I don't know what lessons are supposed to go for, but I know that KAOS Music, at Bloor & Royal York, charge about $25 per half-hour. They're a good shop and have some good teachers, so I'd recommend them, if you come around to finding their prices acceptable. 

I figure you have to pay at least what someone's time is worth, plus cover some of their costs for overhead, equipment, etc. The guy who fixed my washing machine last week charged about $80 per hour. The guy who fixes my motorcycle charges about $60 per hour. They're nice guys and everything, but I don't think they've got the creativity, talent, and soul that I'm looking for in a guitar instructor. Not to mention, they're not exactly teaching motorcycle repair or washing-machine repair courses. My guess is, they'd charge a lot more per hour if I asked them to do that...

Just a little food for thought.

--- D


----------



## hollowbody (Jan 15, 2008)

I'm with Duster on this one. I think $25-ish/30 mins is about standard.

However, I'm also looking for a good teacher in the Bloor and Jane/Runnymede area, so I'll bump this up!


----------



## SUBnet192 (Mar 8, 2009)

hollowbody said:


> I'm with Duster on this one. I think $25-ish/30 mins is about standard.
> 
> However, I'm also looking for a good teacher in the Bloor and Jane/Runnymede area, so I'll bump this up!

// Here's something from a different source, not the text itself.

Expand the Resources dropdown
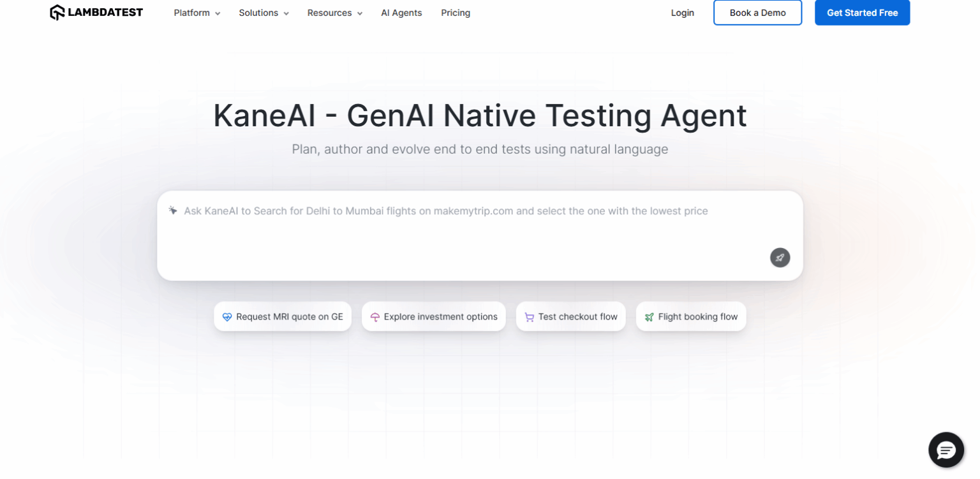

It's expensive in Ontario! Glad to get reasonable rates here in Quebec  I think it's 20$ for 30 mins, 27$ for an hour. My son has been taking lessons for the last 5 years (on and off) at those prices...

Marc


----------



## Robert1950 (Jan 21, 2006)

Duster said:


> I don't know what lessons are supposed to go for, but I know that KAOS Music, at Bloor & Royal York, charge about $25 per half-hour. They're a good shop and have some good teachers, so I'd recommend them, if you come around to finding their prices acceptable. --- D



Ditto on Kaos.


----------



## z0z0 (Feb 19, 2009)

I think $50 per hour for a BEGINNER is a bit much. 
I can see if the teacher is teaching advanced level stuff but "put your finger here and press" does not deserve $50 per hour.


----------



## Duster (Dec 28, 2007)

z0z0 said:


> I think $50 per hour for a BEGINNER is a bit much.
> I can see if the teacher is teaching advanced level stuff but "put your finger here and press" does not deserve $50 per hour.

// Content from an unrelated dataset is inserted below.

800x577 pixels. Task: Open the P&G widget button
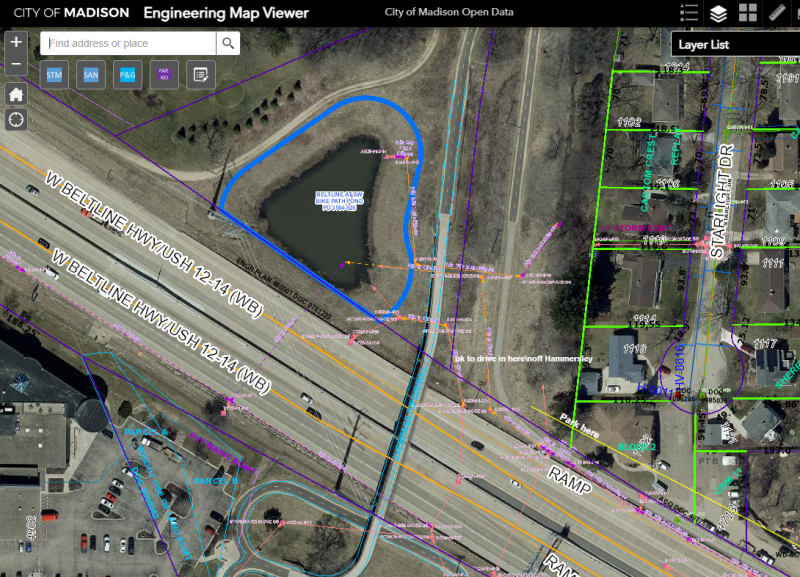[x=127, y=75]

I see your logic, but does that mean that beginner students should have beginner teachers, who's time is worth less than "better" teachers?

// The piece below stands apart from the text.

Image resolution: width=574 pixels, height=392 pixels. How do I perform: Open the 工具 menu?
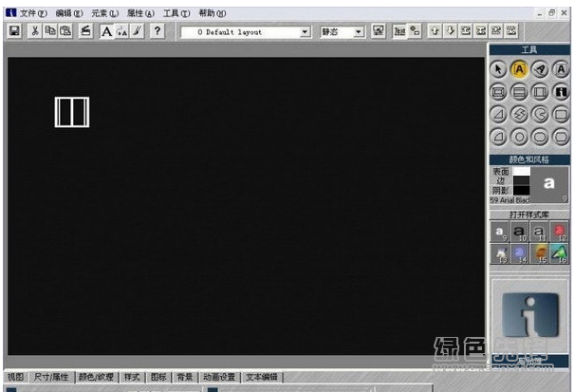176,13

I've been lucky, in other endeavours in life, to have had access to top-ranked instructors, even when I was an inexperienced beginner. Having a good instructor is important, even when you're just starting out. And the better someone is at their job, the more their time is worth.

But you're right, I'm sure there are students, people who aren't "experienced" instructors, who would sell their time for cheaper than guys (or girls) who have been teaching for longer. Maybe that's what the OP should be seeking out...

--- D


----------



## Mooh (Mar 7, 2007)

It's actually hard to compare teaching beginners to teaching advanced students, they are both demanding in their own way. I won't accept less pay for one or the other, but beginners only get a half hour where advanced students get one hour. If my rates varied with ability, I'd never teach beginners, but beginners need good instruction as much as others. Besides, all students share a lot of the same resources and overhead expenses like books, copying, heat/hydro, book-keeping, etc.

Market rates are generally geographical in this business. I'm high in my area at $680 (plus registration fee) annually, which works out to $34/hour (20 hours or 40 half hours per year). I'm often told I could charge more in the big city, but I don't want to live there. My fees are based on enrollment, not attendance. However, instruction is not a sideline for me, it's all I do besides a few sessions and gigs, and it has to pay the bills, overhead, and pay me a wage. Otherwise, why do it? 

Peace, Mooh.


----------



## Steadfastly (Nov 14, 2008)

You may be able to find someone for a little less than $25.00 per half hour but don't expect a whole lot below $20.00. If you do, the person may not be worth your time. It's like everything else, you get what you pay for. 

May I suggest, though, when you are looking for a "good" teacher, the best place is at a music STUDIO and not a music STORE. A music studio main business is teaching music, not selling equipment so they have to be good at what they do. You could start looking in www.kijiji.com under services and then under music. There a a number to pick from. And ask lots of questions. Also, you won't be a rank beginner for long if you practice 1/2 hour, 5 days a week. It's amazing how quickly you'll advance, in just a month or two.

Here is another suggestion for you if you have self-discipline. This would include about a year's lessons for about $150.00. I am presently using it and would recommend it to anyone from a beginner to an advanced player.

http://www.learnandmasterguitar.com/

You can check out a review of L & M here:

http://guitars.greenasjade.net/reviews?product=12


----------